Feeling and Being - and Naturalism

I still find myself slipping with unfathomable rapidity into thinking of feelings and sensations and perceptual experience as subjective accompaniments of cognitive processes. The slip makes it hard for me to find a home for feelings (et al.) in the natural world. The model I seem to unwittingly and relentlessly present to myself is of feelings and experiential 'qualities' as the upshots of the real epistemic business of comprehending reality contact. As if feelings, emotions, and sensations had no epistemic value in and of themselves, beyond what they provide for the mind when we make inferences about their causes.

Here is one way I try to stop this slip: to insist that my inner interlocutor take seriously the idea that feelings themselves are essential for my comprehending contact with a variety of aspects of the world. I feel hurt when you tell me you don't love me. My feeling is not, on this view, simply an affective accompaniment of a piece of understanding which could still be considered genuine without the feeling. Understanding that someone we care for no longer loves us is not - I want to urge - something which can be reached through the registering or sharing of propositions and the drawing of abstract inferences. Genuine understanding here involves a radical change in my reactive dispositions, the whole way my body is set up, the way it responds in your presence.

What counts as understanding here involves not just my ability to linguistically cite the fact of your having fallen out of love with me. The significance I must grasp is not one which can be grasped by thought alone. My entire system must adapt - the bodily and affective system of my intuitive reactive dispositions. The way I talk to you, how close I stand - this must all change in a way which does not simply flow from a merely cognitive grasp of the circumstance, but which speaks to the presence of a change in a different arena of the psyche.

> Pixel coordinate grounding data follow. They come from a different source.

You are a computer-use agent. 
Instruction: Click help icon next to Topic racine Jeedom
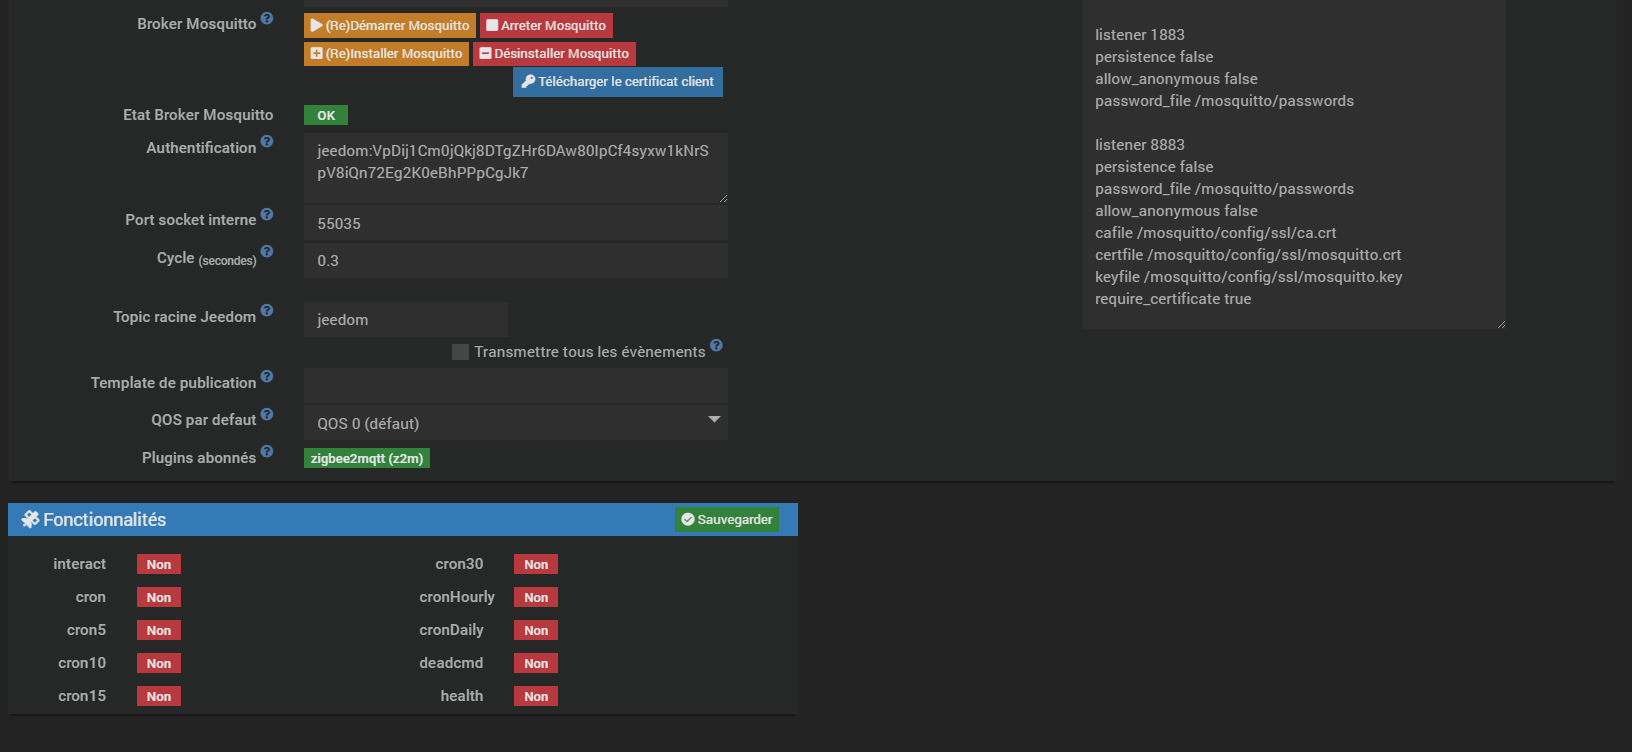(x=267, y=311)
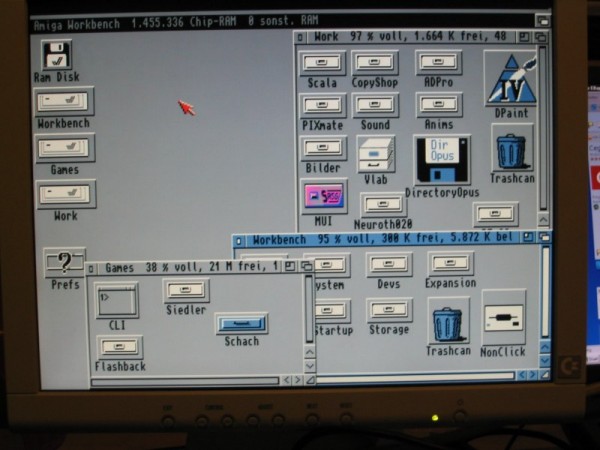Screen dimensions: 600x450
Task: Click the Games window title bar
Action: pos(180,268)
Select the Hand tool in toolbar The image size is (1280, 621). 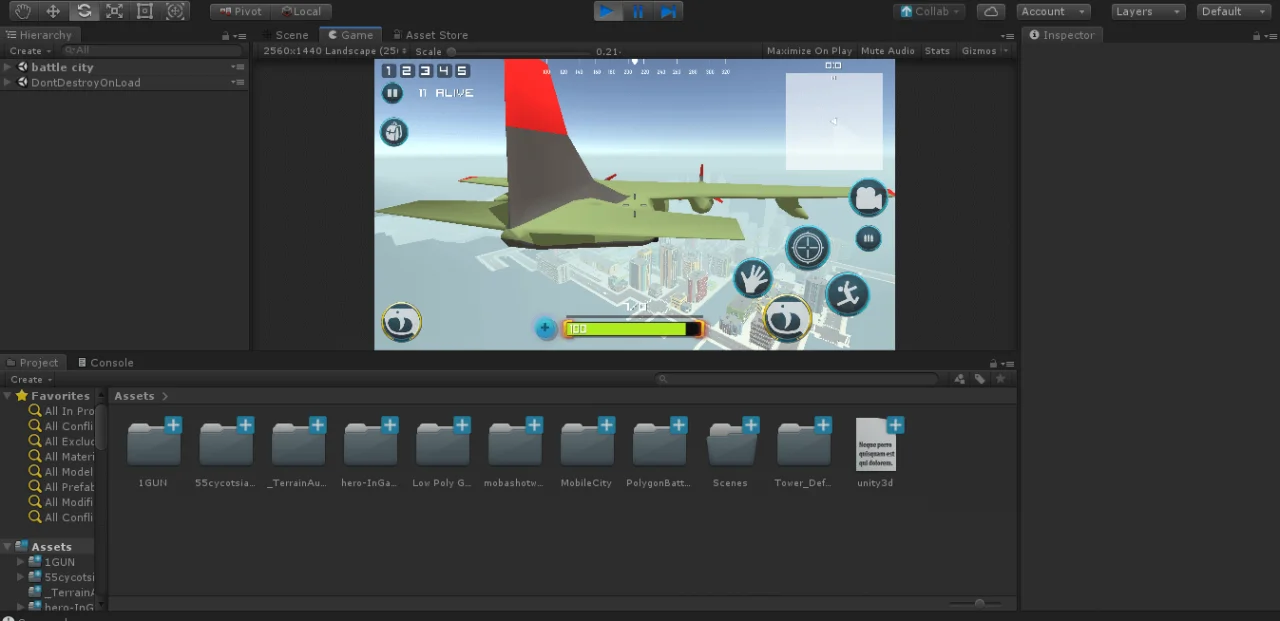point(22,11)
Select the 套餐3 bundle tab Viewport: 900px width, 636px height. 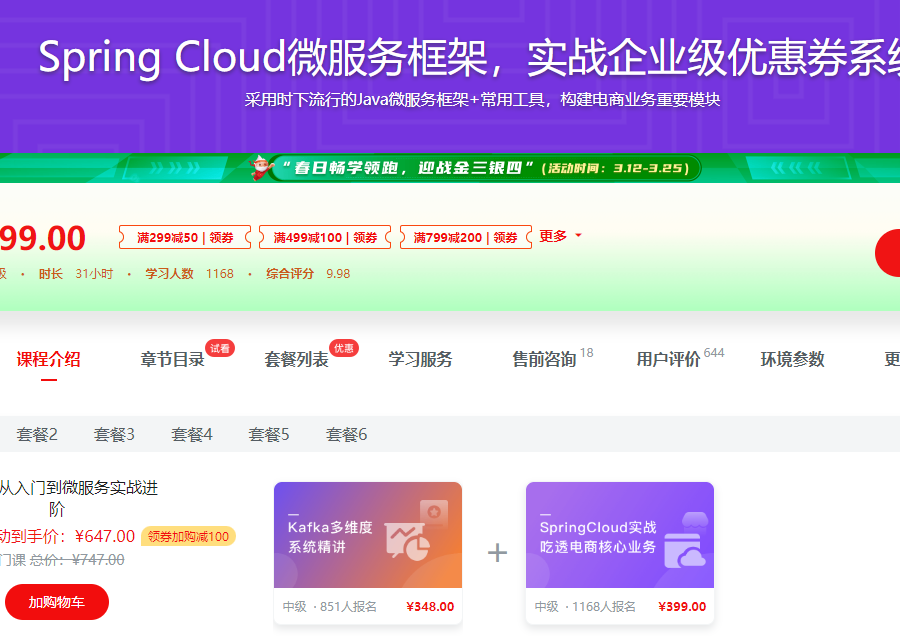pyautogui.click(x=113, y=434)
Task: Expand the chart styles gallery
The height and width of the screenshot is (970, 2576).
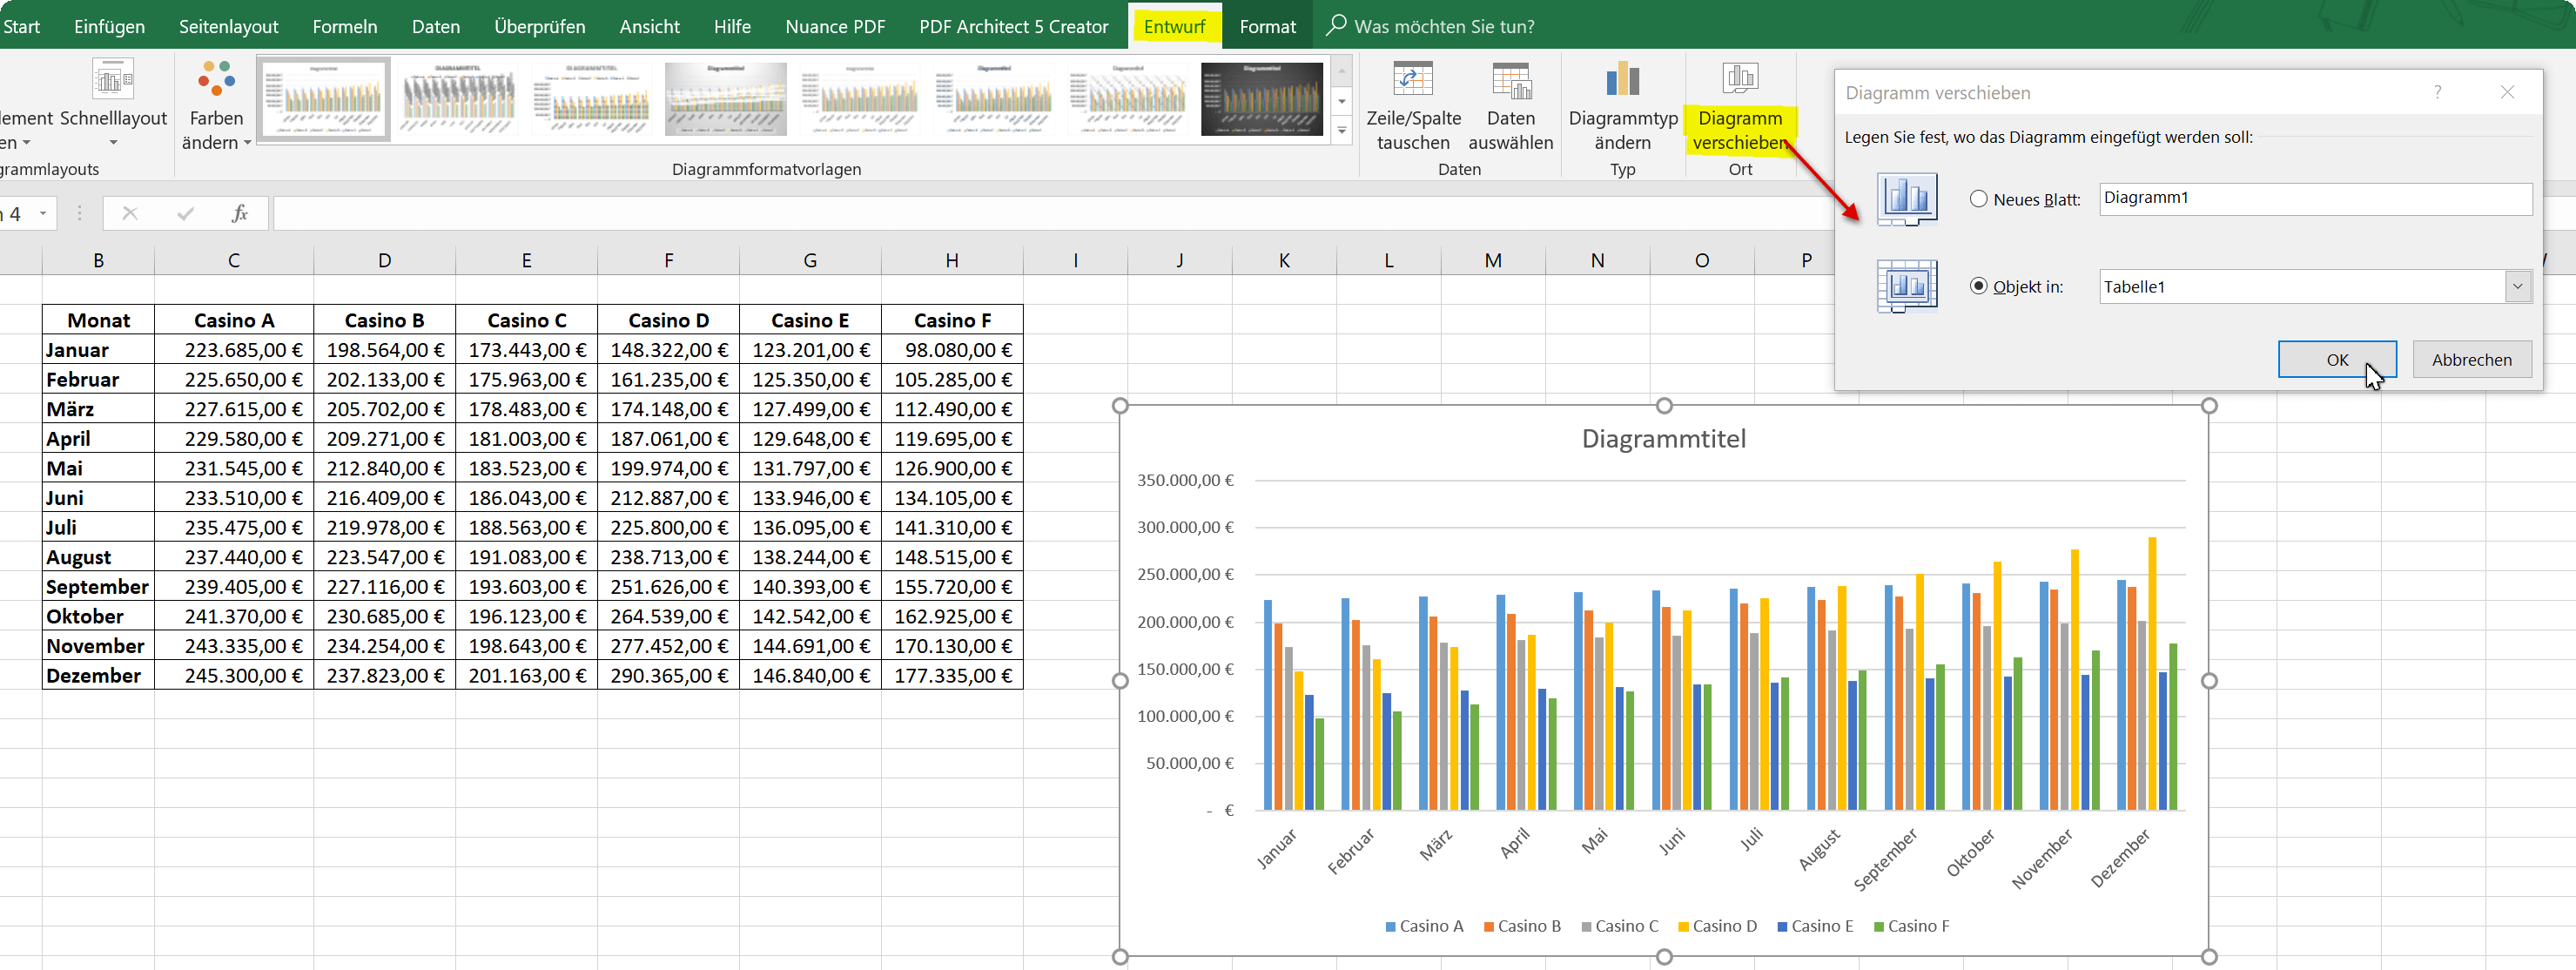Action: (x=1342, y=131)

The difficulty with this way of articulating the significance of feeling, however, is that it still seems to leave open the idea that the pain I feel on losing you is an accompaniment. Perhaps I broaden my reflective conception of the understanding to incorporate reactive dispositions. Yet it still seems that I must accept a divide between the 'behavioural' and the 'phenomenal'. As if someone may have the same understanding, yet not have the same feelings - perhaps not have any feelings at all. Or perhaps I try to avoid this by giving the feelings a causal role in the generation of the understanding - a role which seems to make them empirically (or even, a la functionalism, metaphysically) necessary if still somewhat extrinsic to the real goods of interpersonal comprehension. And that seems just wrong - to leave me with a chasm between comprehension and phenomenality which amounts to an intolerable dualism.

Doubtless many just bite the bullet, allowing philosophical zombies into their ontology and the possibility of radical affective scepticism into their epistemology. I can't do that - and here's the counter-thesis that I want to try to motivate. It is that ceteris paribus (without surgery or a stroke, for example) an alteration in reactive dispositions just is the feeling of, say, emotional pain. My feeling itself is my comprehension of my loss of you. Just as physical pain is (again, ceteris paribus - in normal circumstances) my awareness of bodily damage, so emotional pain is my awareness of the loss of (e.g.) love.

Armed with this understanding I feel myself better able to resist the idea that feelings are accompaniments (however essential) to understandings. To feel that pain is to start to grasp the significance of the situation. It would not be 'that pain' were it not providing this grasp. The pain is the beginnings of that shift in my reactive dispositions which constitutes my grasp of my loss. It does not cause them, and it is not (contra James) an introceptive awareness of (the bodily aspect of) the adjustment. It is the shift.

I want to end this post by commenting on two uses of language indulged in in philosophical circles which, in my opinion, carry disguised conceptual confusions. The first comes with the above-used term 'phenomenal'. This is not an everyday term but, putatively, a philosophical term of art. It is supposed to index an aspect (the 'inner self-conscious aspect') of experience. However it seems to me that it is only on philosophical theories which unwarrantedly pull apart the phenomenon of world-encounter or experience into two (subjective or inner - or phenomenal on the one hand, objective or dispositional on the other) parts which even generates a putative use for the term. Outside of the context of such dualistic theories the term has little cogent application.

The other is the related idea that we 'feel our feelings' (or sensations or what have you), 'experience our experiences'. On the one hand this seems a perfectly harmless idea - we do say, for example, that we 'feel pain'. But I think the dualistic pull into phenomenal and objective gives rise to an appearance that to say that, say, we feel a feeling could be to say something more than that we have a feeling. As if feelings were not just basic modes of our comprehending registering of our environment, but also states of which, in turn, we have an extra inner 'subjective' registering. In denying this one is often (my mentalistic inner interlocutor at least often tries to pull this one on me) made to feel like an experience-denying behaviourist. When all I am doing is rejecting an unwelcome artificially dualistic conception of experience which is being foisted upon me.